__What the task asks__: Note the line containing "This screenshot has height=506, width=943."; from it through the last line below, give only those lines again, exactly, both ends included, skipping pictures.

*** Task input Section Begins ***

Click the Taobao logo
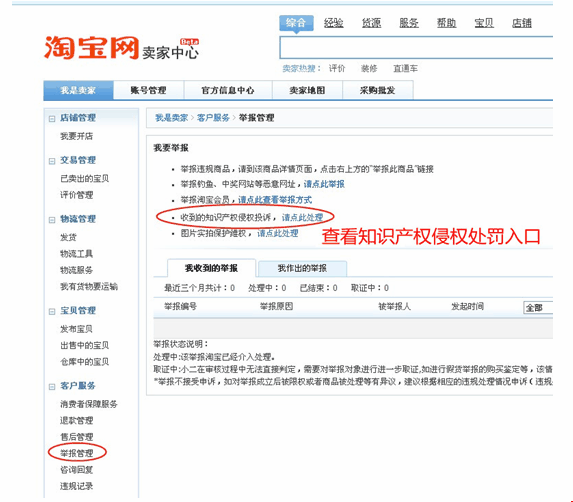This screenshot has height=502, width=573. (91, 48)
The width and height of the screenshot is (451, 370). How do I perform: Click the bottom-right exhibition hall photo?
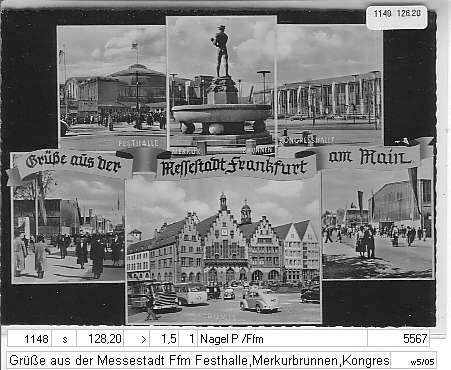pyautogui.click(x=378, y=222)
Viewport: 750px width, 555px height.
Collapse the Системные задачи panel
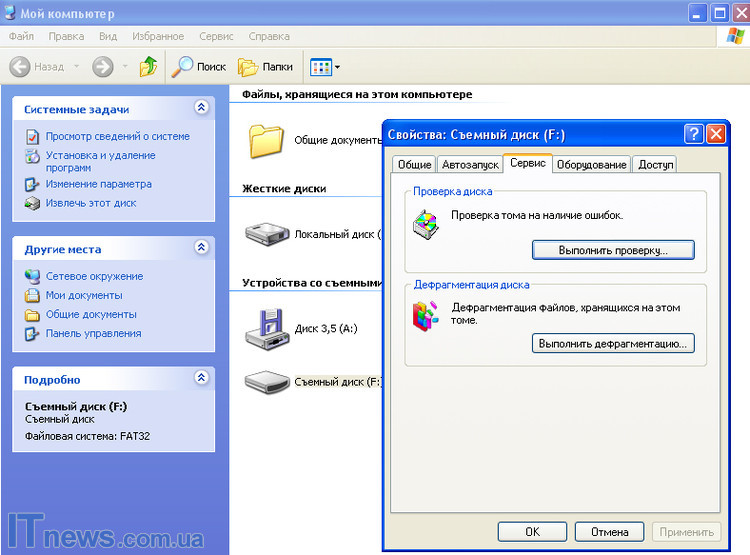[x=201, y=108]
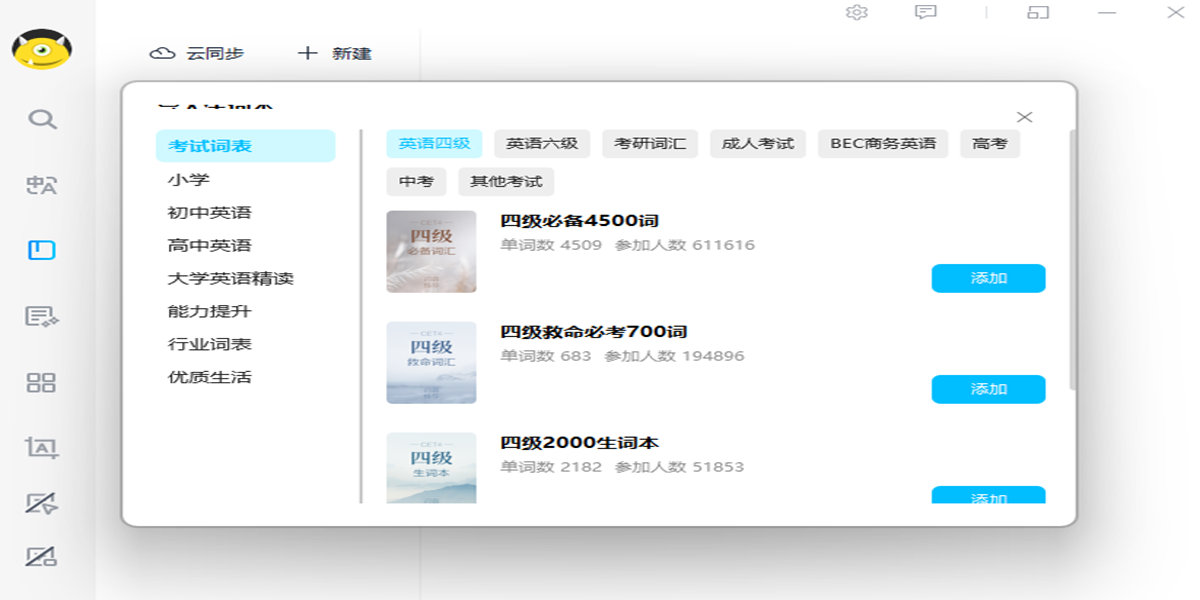Open the settings gear icon

(x=857, y=12)
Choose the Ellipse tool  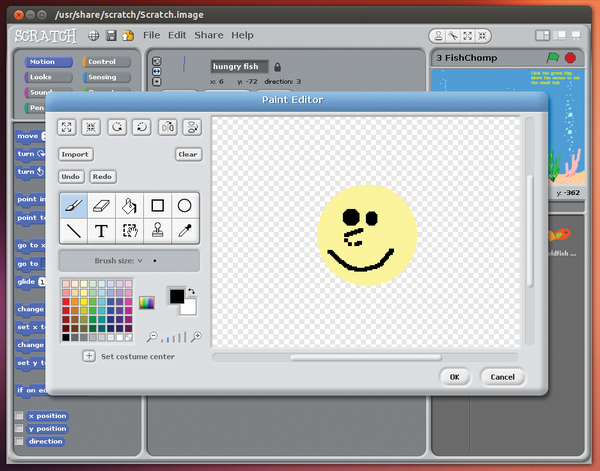(x=185, y=205)
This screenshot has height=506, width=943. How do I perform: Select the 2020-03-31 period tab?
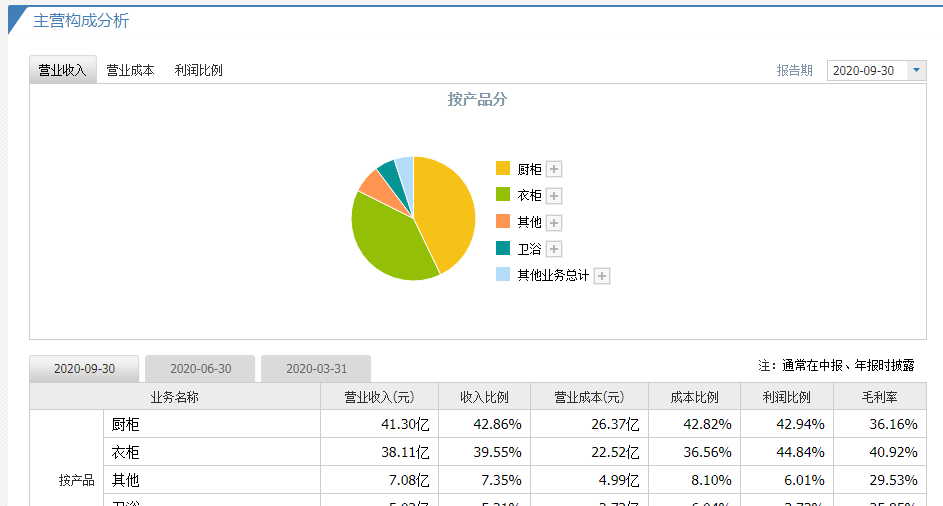click(316, 369)
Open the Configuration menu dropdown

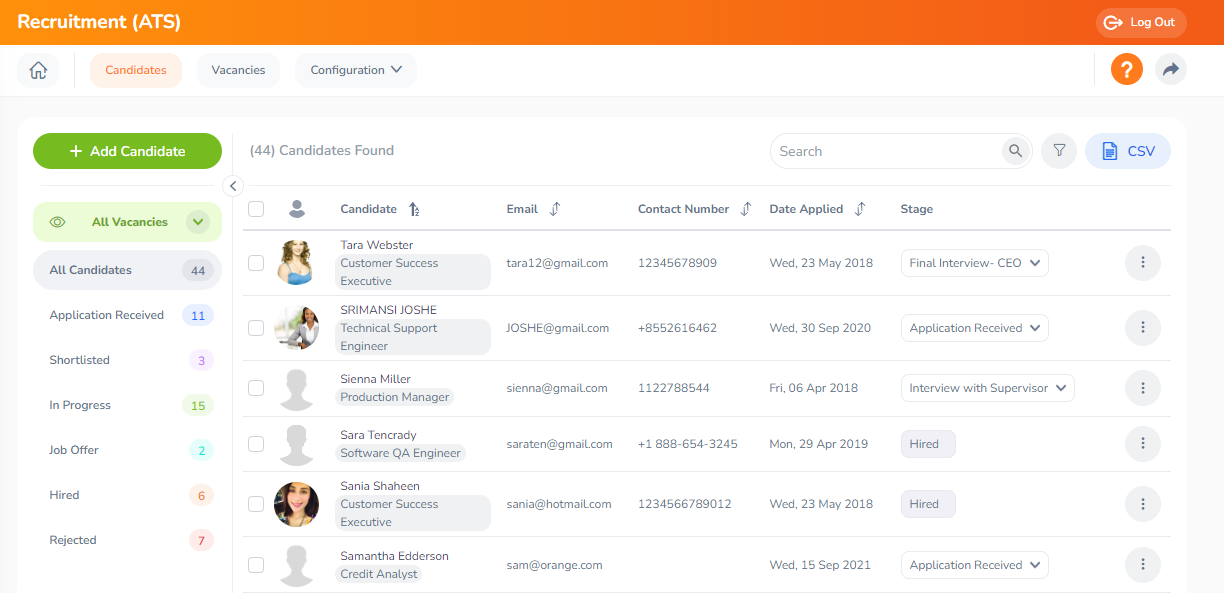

*** Task input Section Ends ***

__Your solution__:
This screenshot has height=506, width=943. How do I perform: Select the 2020-03-31 period tab?
click(316, 369)
Open the Configuration menu dropdown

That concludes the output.